Na próxima semana Lula chegará aos cem dias de governo. Como fazem quase todos os governos, a data será comemorada com promessas e propaganda. Contudo, a melhor comemoração desses cem dias está na comparação do mesmo período com os de seu antecessor.
Nos primeiros cem dias de Bolsonaro, foram demitidos dois ministros.
Primeiro caiu o secretário-geral da Presidência, Gustavo Bebianno. Esse advogado carioca ligara-se ao capitão quando todos os bolsonaristas cabiam numa Kombi. Em fevereiro de 2019, ele foi atropelado por intrigas do círculo familiar do presidente e saiu arrependido: “Tenho vergonha de ter acreditado nele.
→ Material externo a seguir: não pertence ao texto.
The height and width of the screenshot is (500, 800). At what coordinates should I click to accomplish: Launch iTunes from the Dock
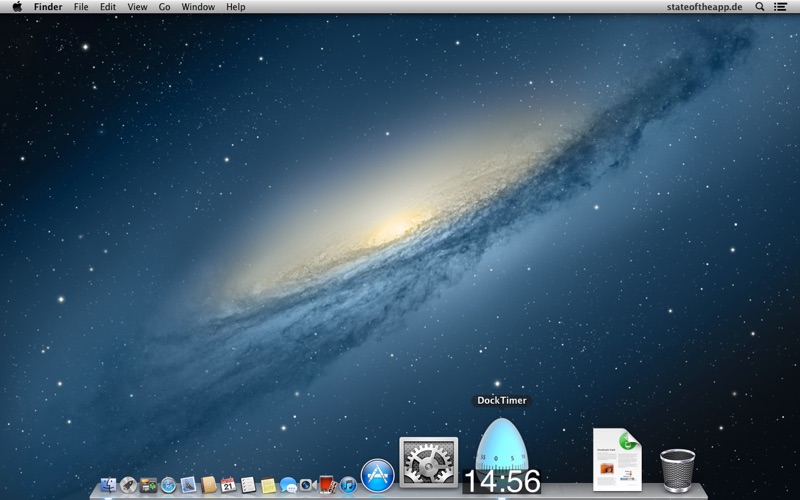tap(348, 485)
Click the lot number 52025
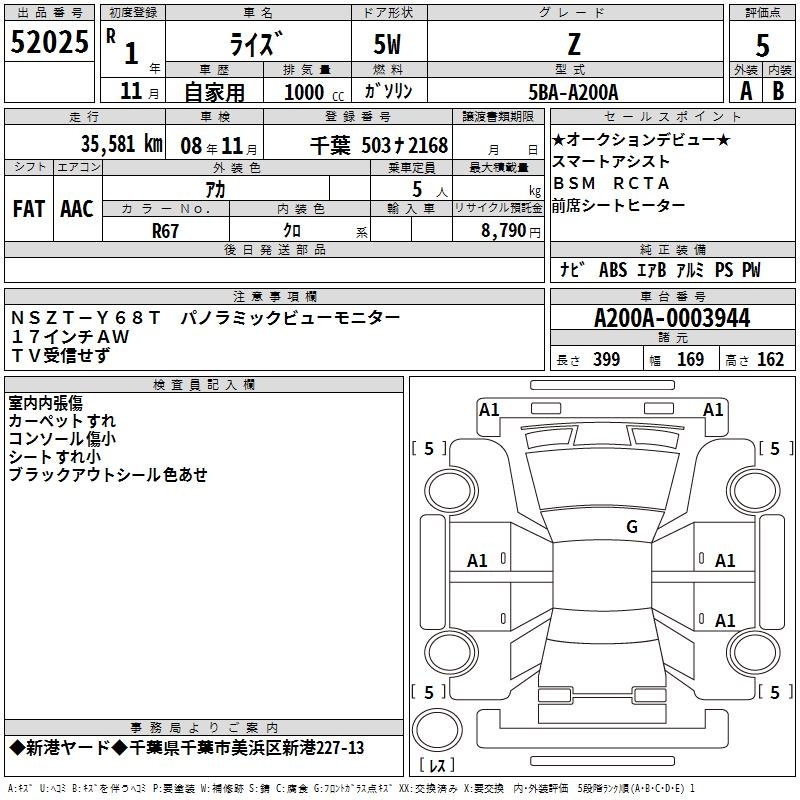800x800 pixels. click(x=49, y=43)
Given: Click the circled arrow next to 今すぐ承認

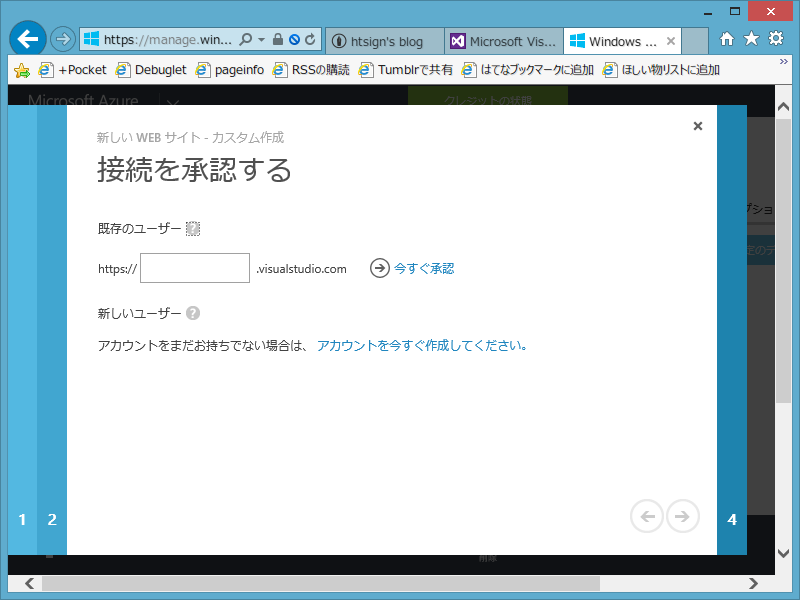Looking at the screenshot, I should pos(378,267).
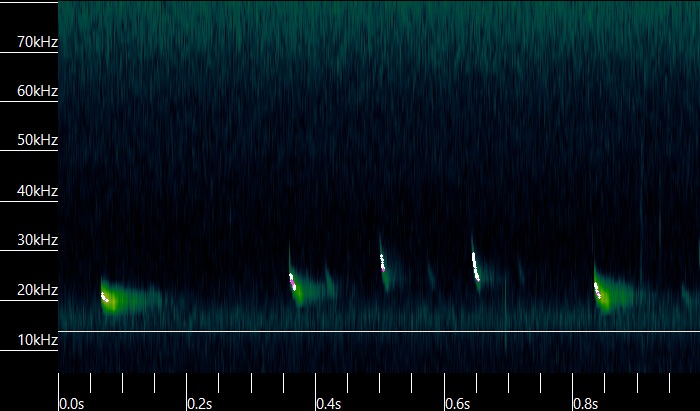Click the 50kHz frequency axis label

pyautogui.click(x=37, y=141)
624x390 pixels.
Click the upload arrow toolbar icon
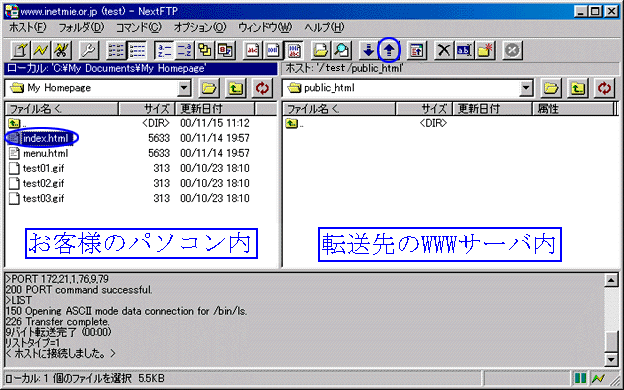(389, 50)
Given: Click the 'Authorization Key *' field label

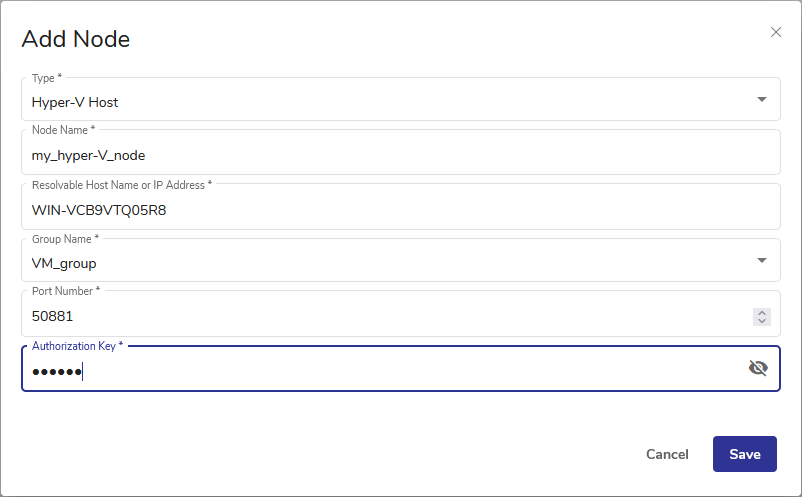Looking at the screenshot, I should tap(77, 345).
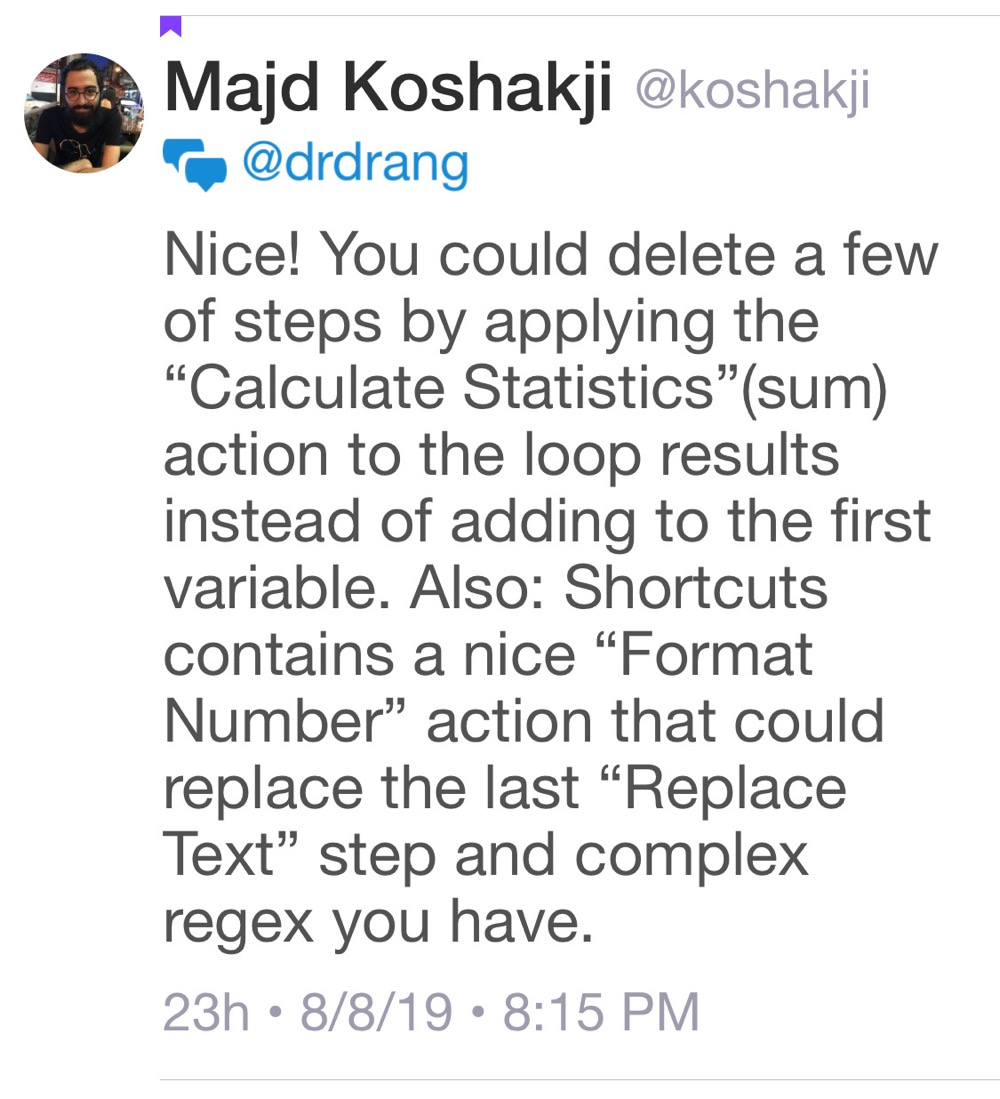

É uma pessoa louca, um perigo para o Brasil”. Bebianno morreu meses depois, aos 59 anos, entristecido.
O segundo ministro a cair, perto da marca dos cem dias, foi Ricardo Vélez, da Educação. Personagem pitoresco, teria sido recomendado pelo escritor Olavo de Carvalho, guru do bolsonarismo. Pouco depois de assumir, Vélez disse que “o brasileiro viajando é um canibal. Rouba coisas dos hotéis, rouba o assento salva-vidas do avião”. Antes mesmo dos cem dias, Olavo de Carvalho informava: “E eu sou o guru dessa porcaria. Eu não sou o guru de merda nenhuma”.
Competindo com as excentricidades de Vélez, o primeiro chanceler de Bolsonaro, o diplomata Ernesto Araújo, assumiu falando grego e tupi durante o discurso de posse. Inaugurando a prática das caneladas na China, ele dizia que “lembrar-se da pátria, não é lembrar-se da ordem liberal internacional, não é lembrar-se da ordem global. (…) Vamos escutar menos a CNN e mais Raul Seixas”. Tempos depois o doutor diria que “sejamos pária”. Conseguiu.
Bolsonaro chegou ao Planalto querendo forjar um novo tipo de relação com os militares. Saudando o antigo comandante do Exército, general Eduardo Villas Bôas, mostrou o cabo do revólver: “Meu muito obrigado, comandante Villas Bôas. O que nós já conversamos morrerá entre nós. O senhor é um dos responsáveis por estar aqui. Muito obrigado, mais uma vez”. Semanas depois, mostrou o cano: “Democracia só existe se as Forças Armadas quiserem”.
Os primeiros meses de Bolsonaro serviram para que seus colaboradores e aliados distribuíssem utopias. O superministro da Economia, Paulo Guedes, prometia reformas que salvariam o país dos “piratas privados, burocratas corruptos e criaturas do pântano político se associaram contra o povo brasileiro”.
Wilson Witzel, um juiz desconhecido que havia sido eleito governador do Rio de Janeiro na onda bolsonarista de 2018, prometia severidade na defesa da ordem: “A Lei Antiterrorismo pode dar penas de 50 anos, em estabelecimentos prisionais destacados, longe da civilização. Precisamos ter a nossa Guantánamo”. Em 2021, a Assembleia do Rio retirou-o do cargo, aceitando as denúncias de corrupção que arruinaram seu governo. (Ecoando conversas, o prefeito do Rio, Marcelo Crivella, defendia a abertura de cassinos na cidade.)
Nos primeiros cem dias de seu governo, Bolsonaro fez pelo menos 82 afirmações falsas. Além disso, escanteou o vice-presidente, general Hamilton Mourão, transferindo seu gabinete para um anexo do Planalto. Durante o Carnaval, postou um vídeo escatológico.
Isso tudo antes da chegada do vírus da Covid.